Problem to solve: Which lines of the listing below contain the word "screenshot"? Return them.

Task material:
※

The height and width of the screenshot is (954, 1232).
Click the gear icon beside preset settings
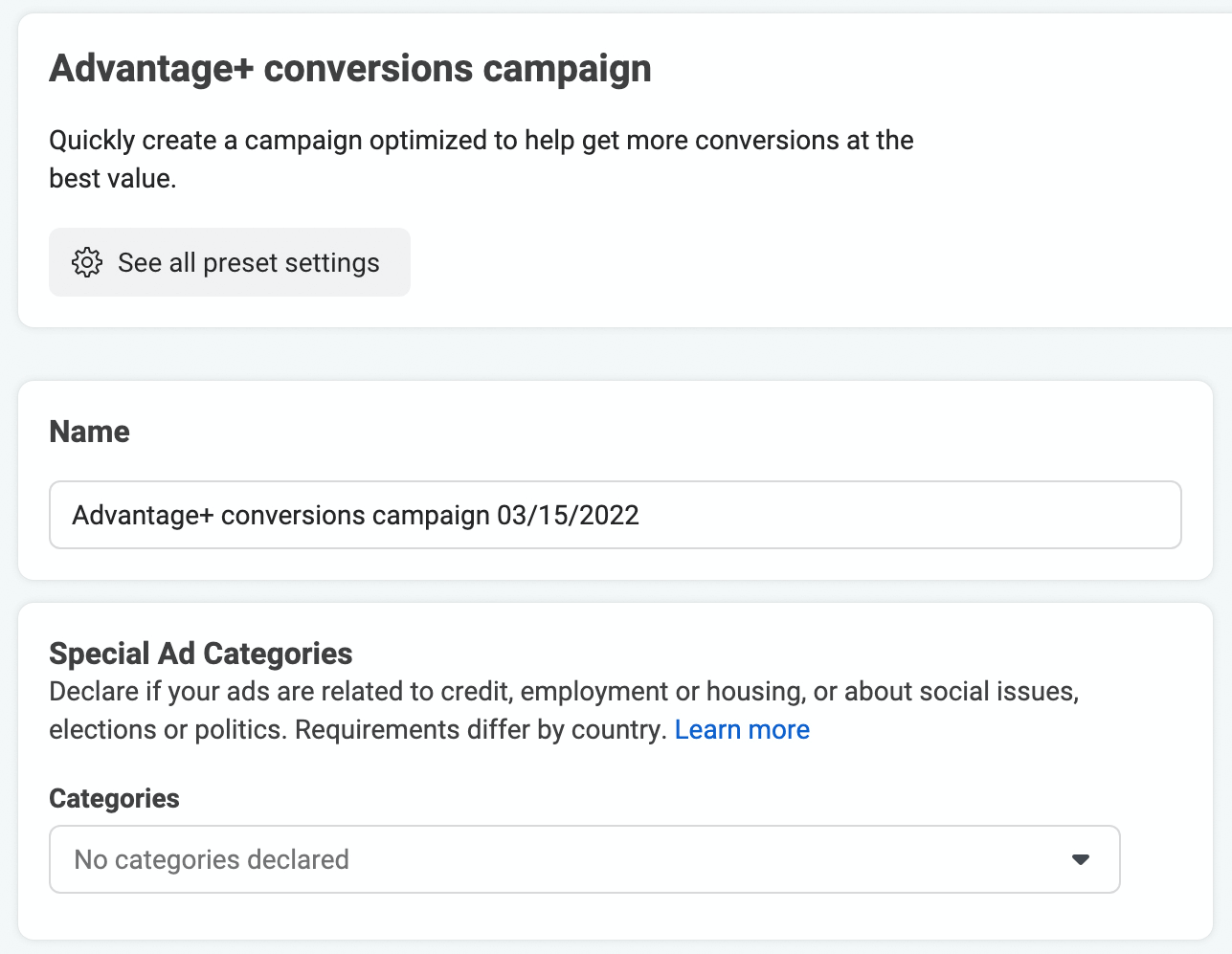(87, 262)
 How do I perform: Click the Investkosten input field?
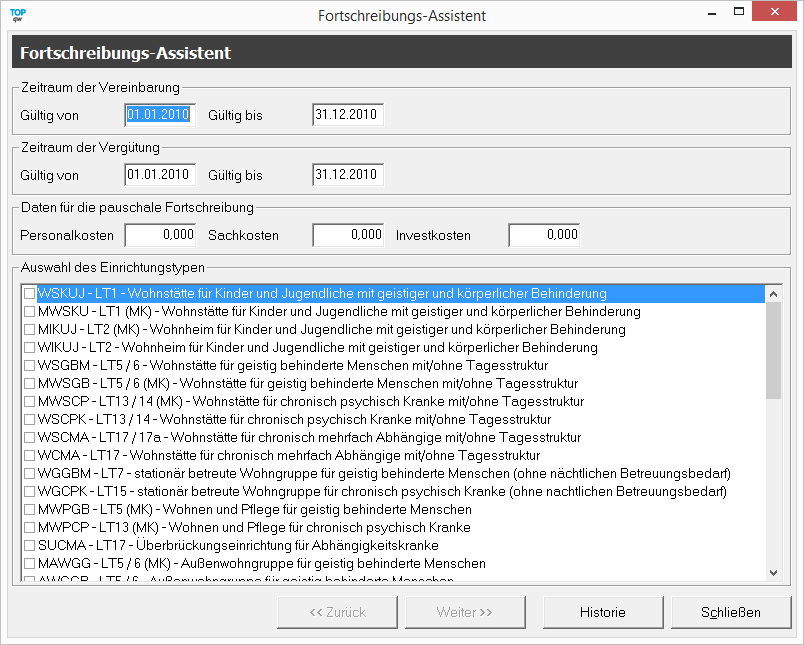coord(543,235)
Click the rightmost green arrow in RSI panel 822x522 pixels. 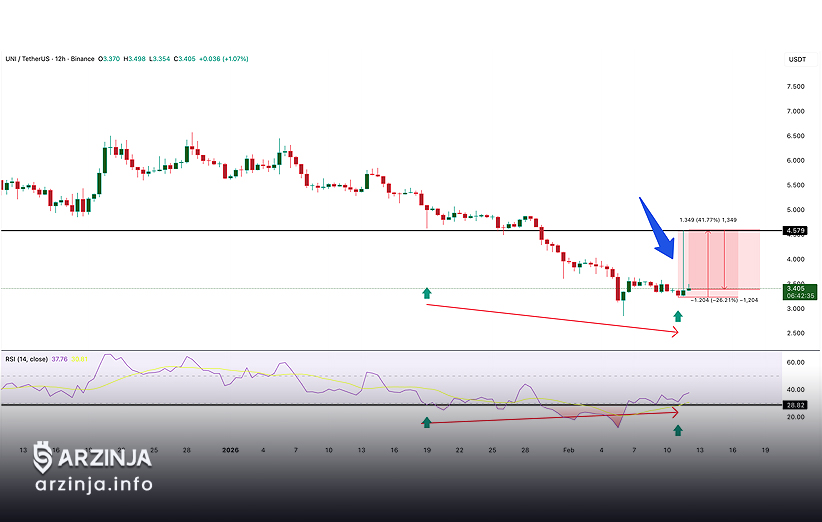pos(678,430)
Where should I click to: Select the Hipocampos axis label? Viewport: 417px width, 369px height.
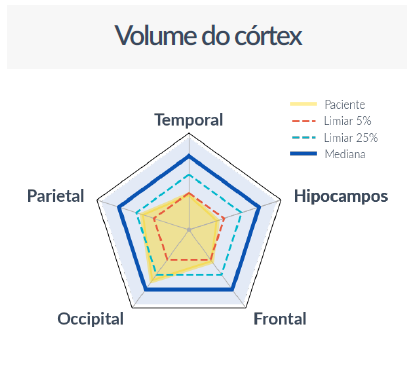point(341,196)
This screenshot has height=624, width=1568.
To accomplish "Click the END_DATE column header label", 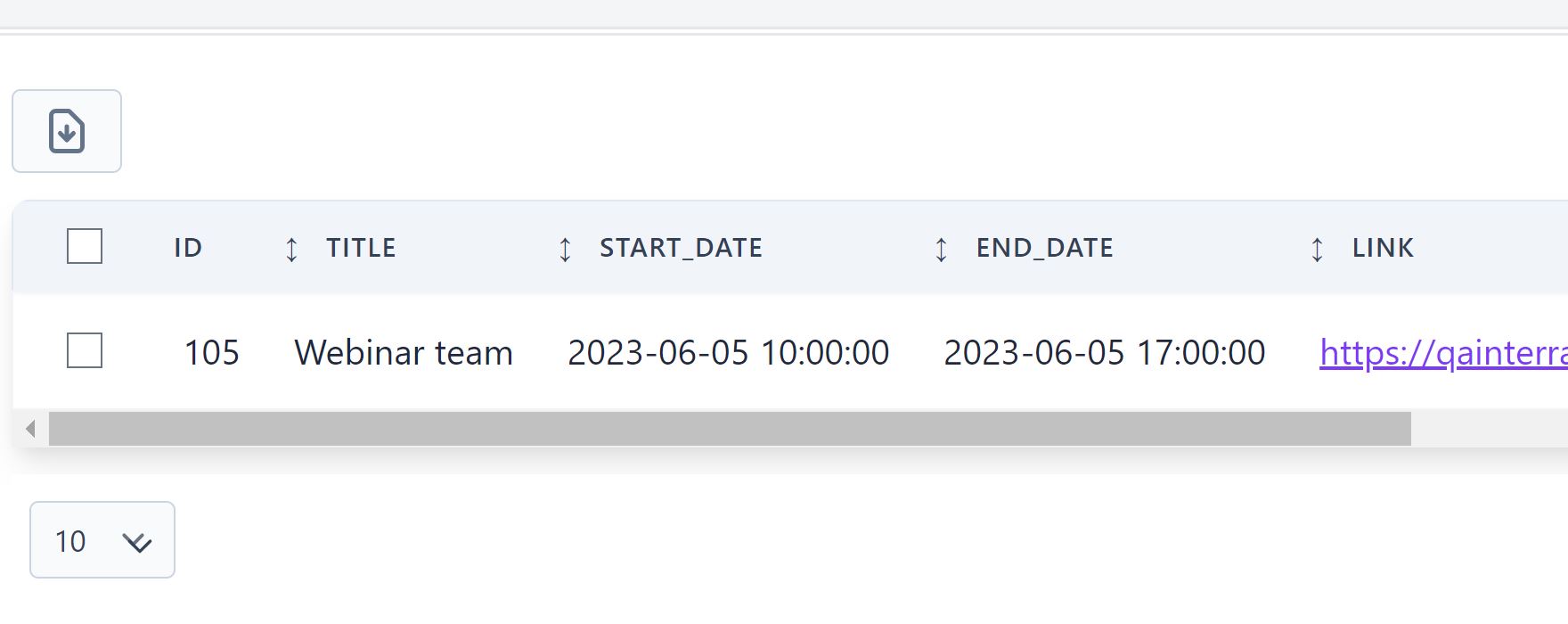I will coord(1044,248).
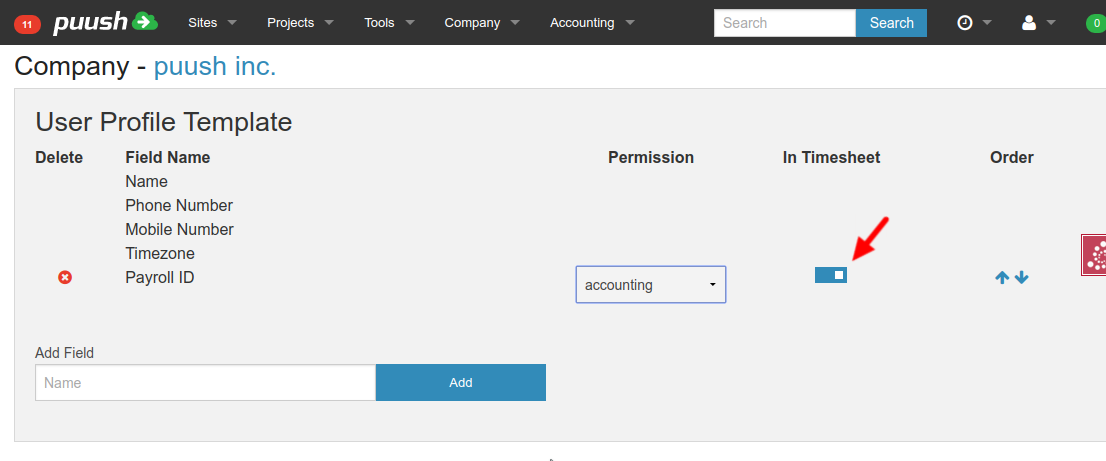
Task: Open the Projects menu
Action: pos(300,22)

※

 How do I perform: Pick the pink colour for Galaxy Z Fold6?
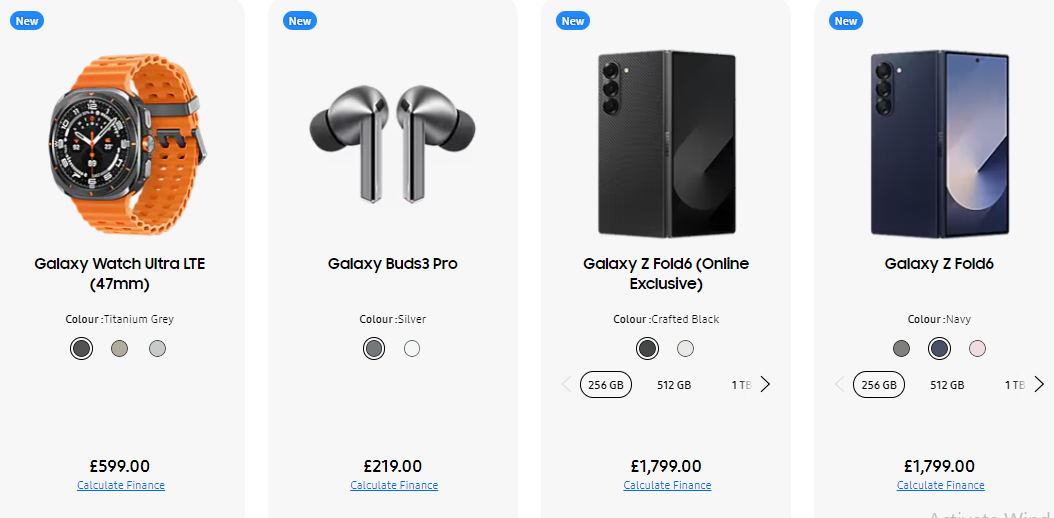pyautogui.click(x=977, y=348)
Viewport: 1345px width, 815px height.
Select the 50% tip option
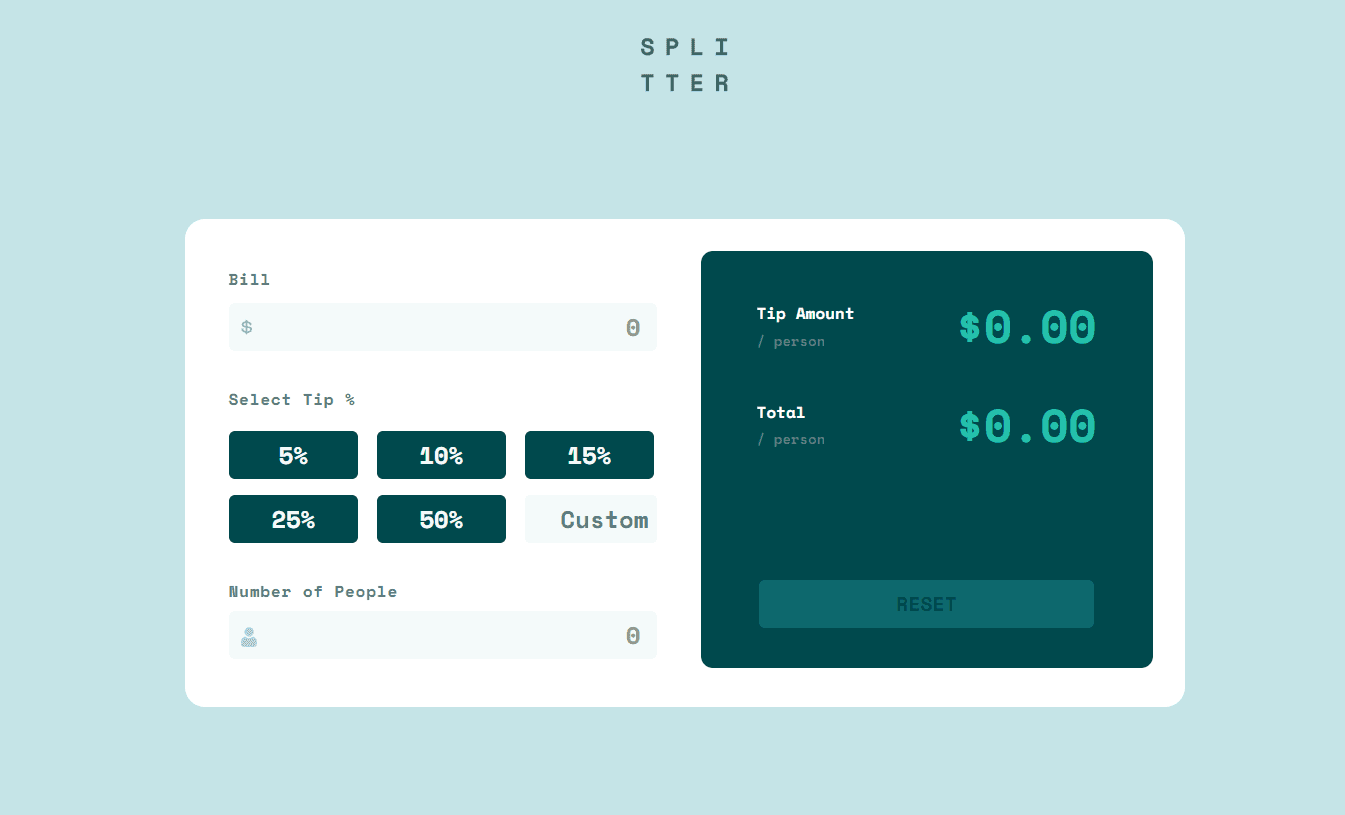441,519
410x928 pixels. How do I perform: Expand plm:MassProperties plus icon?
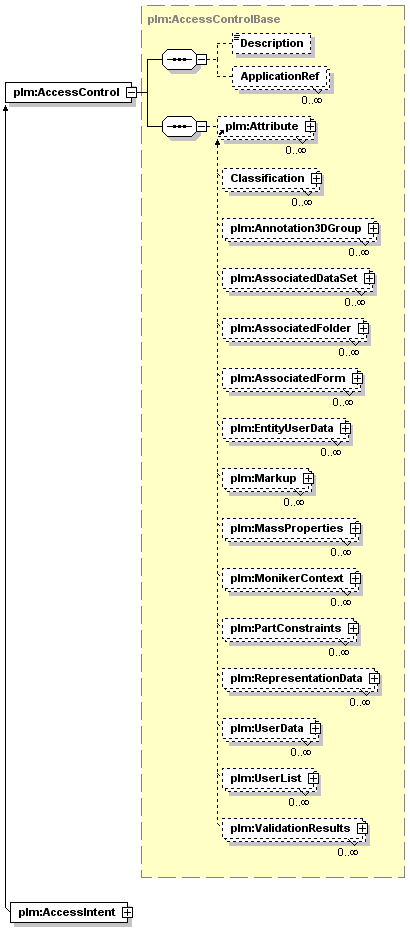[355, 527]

※

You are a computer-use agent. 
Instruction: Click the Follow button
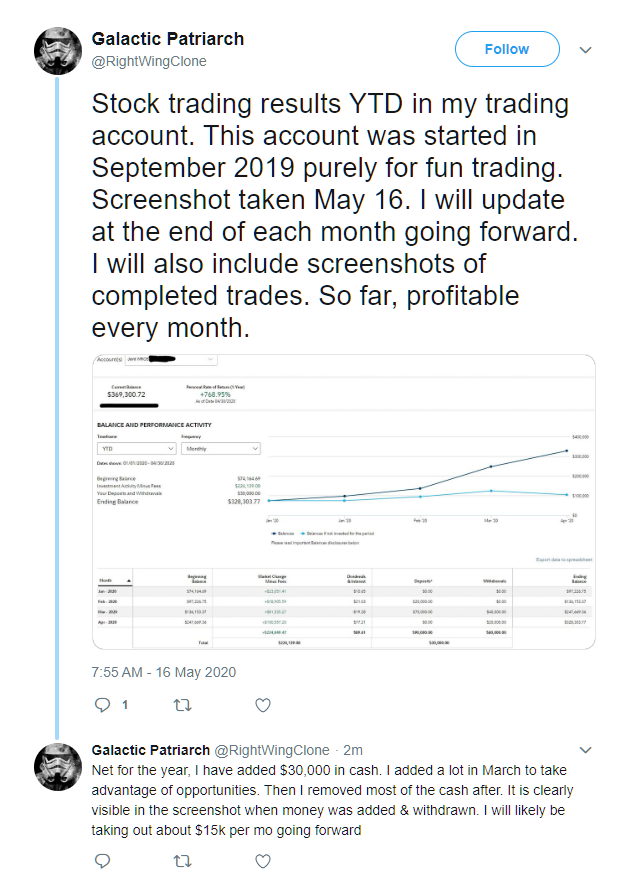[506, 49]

※

Answer box:
The height and width of the screenshot is (954, 1232).
This screenshot has height=624, width=1568.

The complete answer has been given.